Rewrite every line of the data below, keeping each request, and scale the coordinates in the answers by 0.7, rounding to whole numbers with halves rounded up.
[START Given records]
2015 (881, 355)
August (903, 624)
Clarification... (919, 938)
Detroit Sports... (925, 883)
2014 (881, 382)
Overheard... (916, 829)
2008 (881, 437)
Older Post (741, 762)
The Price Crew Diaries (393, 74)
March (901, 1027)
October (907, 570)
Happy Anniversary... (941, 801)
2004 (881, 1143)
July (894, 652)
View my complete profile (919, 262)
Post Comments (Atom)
[END Given records]
• Solution to the exercise
2015 (617, 249)
August (632, 437)
Clarification... (643, 657)
Detroit Sports... (648, 618)
2014 (617, 267)
Overheard... (641, 580)
2008 (617, 306)
Older Post (519, 533)
The Price Crew Diaries (275, 52)
March (631, 719)
October (635, 399)
Happy Anniversary... (659, 561)
2004 (617, 800)
July (626, 456)
View my complete profile (643, 183)
Post Comments (Atom)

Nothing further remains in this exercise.